Kunio Kishida Live 2007 Alabama Boy

The author of "Tone Man" playing one of his original compositions. Hard to tell but I think that's and original burst.

Saturday, June 23, 2007

Tone Man

For those who don't know this is Kunio Kishida, an avid 'burst enthusiast and player. I just received my copy of his book of the same name and spent hours looking through it. Picture after picture of original bursts. It's my understanding it's a mix of his current collection, guitars he has owned previously and other examples. "Nancy", his main guitar is pictured on page 8. This book is a must have for any Les Paul devotee.

Kunio has also recorded a couple of albums, "Swamp Waters" and "Alabama Boy". You can also catch him on Youtube.

Saturday, June 16, 2007

Beginning of a classic combination

In mid-August of 1965 Jimmy Page was the house producer for the newly formed Immediate Records. Jimmy played a huge part in getting John Mayall in for a recording session with his hot new guitarist, Eric Clapton. Eric brought his recently acquired gear along to the session. A Les Paul that he purchased from Lew Davis's guitar shop sometime in May, as well as a Marshall amplifier.

The sound from this combination so horrified the engineer he turned off the machine, saying it was unrecordable. He couldn't believe anyone wanted a sound like that. Page persuaded him to turn it back on and he would take full responsibility and history was made. The Mayall single "I'm Your Witch Doctor" was the result. Page has stated in interviews that Clapton deserves all the credit for the creation of that Les Paul/Marshall sound.

This is out of the Strange Brew book that I have been reading. It's fascinating to see all the interaction of the players and bands as the time goes along. The book lists not only live shows but who was there. Peter Green saw Mayall with Clapton and was inspired to purchase a Les Paul for himself. I don't think I need to tell anyone how that went. Jack Bruce ended up playing with John Mayall and Clapton because Ginger Baker wanted him out of the band that he was in previously. Clapton knew Steve Winwood from impromptu jam sessions on stage with Spencer Davis.

I have always been interested in where these musicians come from. When I was younger they just seemed to come from nowhere.
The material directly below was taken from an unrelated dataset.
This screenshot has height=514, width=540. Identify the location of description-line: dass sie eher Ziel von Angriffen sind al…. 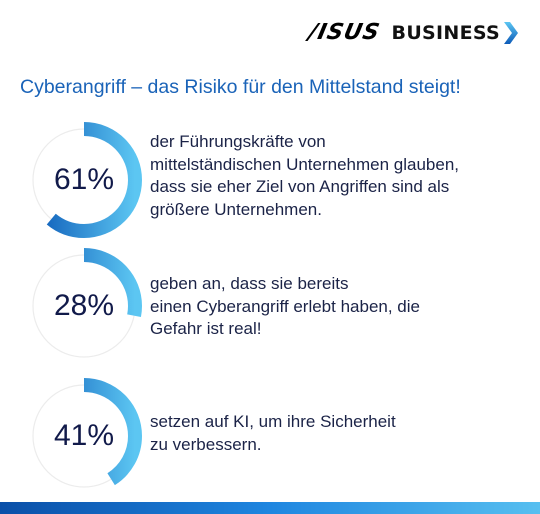
(300, 186).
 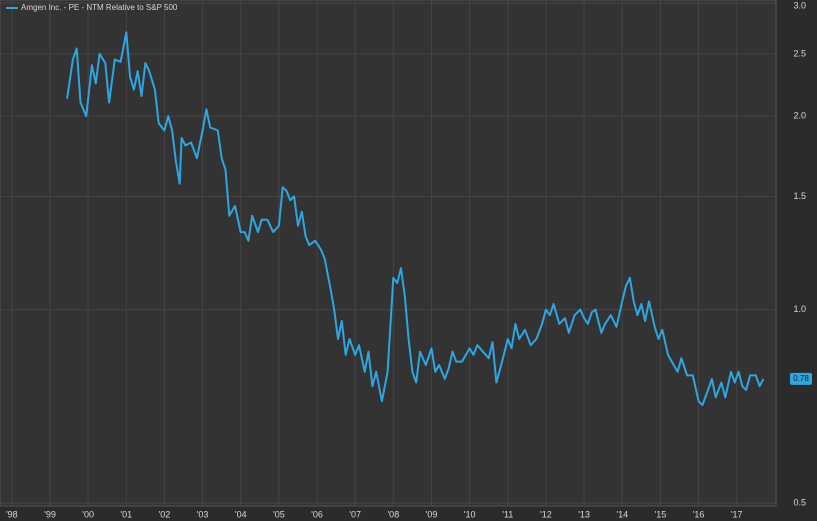 What do you see at coordinates (699, 514) in the screenshot?
I see `x-tick-label: '16` at bounding box center [699, 514].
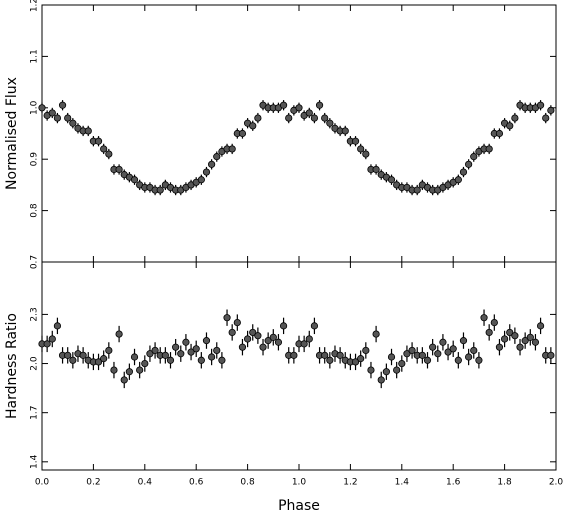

This book is highly addictive.

Sunday, June 10, 2007

Cream - Crossroads

After reading the "Strange Brew" and listening to John Mayall I have a greater appreciation for Clapton. Here is one of my favourites from Cream.

Sunday, June 3, 2007

Otis Rush - I Can't Quit You Baby

Nice version of this tune done in 1966. Great hang time on the first note. Notice the similarities between this version and the Zeppelin one. The main repeating riff is used by Jimmy Page and built on for the solo. Zeppelin's version is classic Page arrangement with Jones and Bonham providing a rhythm framework for Page's guitar and Plant's vocals.

Otis is playing a righty turned over and still strung for the right hand. It's damn hard to do that.

Friday, June 1, 2007


This is the album that started it all in the U.K. John Mayall with Eric Clapton broke blues music with the general public and started the blues boom in England. Clapton has legendary tone on this one. So much wood you could make your own guitar. He's using an early Marshall JTM 45 turned way up. Not only did he set the benchmark for tone but he changed the way the guitar was recorded. He refused to turn down so the engineers had to figure out a way to mic him. And figure it out they did. This album and the debut from Butterfield Blues Band are probably the two most important white blues albums of the 60's.